Caribbean Coconut Lime Rice

This rice is a game changer. If you're looking for an amazing side dish or just a simple one pot meal in itself, this is the one.
This would be perfect to have with grilled meats or veggies and will be approximately 500 times better than a sad potato salad.

This was inspired by one in one of my all time favourite cookbooks, The Thug Kitchen. The recipes are all incredible and each pack so much flavour. It's currently about £12 on Amazon and is worth every penny.

Back to the rice. It takes less than an hour and can be made with mostly store cupboard items:

The recipe calls for 1/2 an onion, which I always find so annoying because the other half ends up stinking out the whole fridge and will inevitably go to waste.

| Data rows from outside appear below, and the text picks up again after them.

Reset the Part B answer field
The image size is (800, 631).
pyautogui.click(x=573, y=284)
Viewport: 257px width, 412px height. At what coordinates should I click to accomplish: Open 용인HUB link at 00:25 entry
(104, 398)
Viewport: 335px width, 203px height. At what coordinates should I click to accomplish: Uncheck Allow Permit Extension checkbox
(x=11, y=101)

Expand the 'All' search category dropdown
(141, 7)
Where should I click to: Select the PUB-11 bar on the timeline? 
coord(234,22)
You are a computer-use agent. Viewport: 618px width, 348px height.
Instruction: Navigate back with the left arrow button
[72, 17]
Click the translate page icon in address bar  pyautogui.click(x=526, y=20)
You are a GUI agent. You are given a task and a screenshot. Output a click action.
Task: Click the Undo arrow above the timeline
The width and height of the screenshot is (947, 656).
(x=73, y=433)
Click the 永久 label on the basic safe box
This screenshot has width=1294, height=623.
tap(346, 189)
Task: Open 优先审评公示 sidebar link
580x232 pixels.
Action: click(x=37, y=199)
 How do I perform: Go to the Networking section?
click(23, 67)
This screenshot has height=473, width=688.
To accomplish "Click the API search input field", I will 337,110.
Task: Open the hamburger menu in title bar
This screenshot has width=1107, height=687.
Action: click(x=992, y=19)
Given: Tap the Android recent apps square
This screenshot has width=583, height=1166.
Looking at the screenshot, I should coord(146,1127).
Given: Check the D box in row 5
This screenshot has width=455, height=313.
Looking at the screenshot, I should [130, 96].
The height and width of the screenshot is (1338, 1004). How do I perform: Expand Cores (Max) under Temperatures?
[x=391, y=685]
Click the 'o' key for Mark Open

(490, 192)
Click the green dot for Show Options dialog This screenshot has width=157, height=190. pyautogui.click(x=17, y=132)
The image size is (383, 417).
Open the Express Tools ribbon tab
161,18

To combat this I chop the other half up too and put it in a Tupperware; next time I'm cooking I have that half ready to go. You also only need the green part of the green onion in this dish to I thinly sliced the white part and added it into my diced onion fridge pack.
Thank me later, future Sophie

I've recently started cooking with sesame oil and it makes the whole kitchen smell amazing whenever you cook. This will make such a difference when you're cooking with spices, so I use it for any dish that I'm also using ginger, garlic or chilli in. Also it makes me feel like a fancy ass cook when I have more than one oil to hand.

This rice would be amazing to bring to summer party and is best shared with friends.


RECIPE:
Makes enough for 4 people as a main or 6-8 as a side

INGREDIENTS
400g white rice (you could any rice really but you'd have to adjust your cooking time if you used brown)
2 teaspoons sesame seed oil
1/2 a diced onion
1 tsp garam masala 
1 can coconut milk 
600ml vegetable stock
A pinch of salt
1 mango- diced 
2 tins of kidney beans
1 lime - zest and juice
Chopped green onions to garnish

METHOD
Heat the oil in a large soup pan and add in the onions. Cook for around three minutes until they brown and smell amazing.
Add the garam masala and stir for another minute or so.
Tip in all the rice and allow it to slightly toast and is coated by the oil and onions, around 2 minutes should be idea.
Add the coconut, salt and vegetable stock.
 Bring to the boil and allow to simmer for 20-40 minutes, depending on what rice you used. You'll want to keep this covered but give it a good stir every 5 minutes or so because the rice can stick to the bottom of the pot. Keep an eye on the water level too, I added about 75ml more water during the process as the liquid was almost gone but the rice wasn't cooked through. 
Once the rice is cooked and it looks like the picture on the right, add in the mango, lime juice and zest and kidney beans. Give it a really good stir so that all the ingredients are mixed. .

Serve this warm and with the green onions to give some colour.

This will keep for about a week in the fridge but i'm pretty sure mine's going to last about 4 minutes because it's so tasty. Enjoy!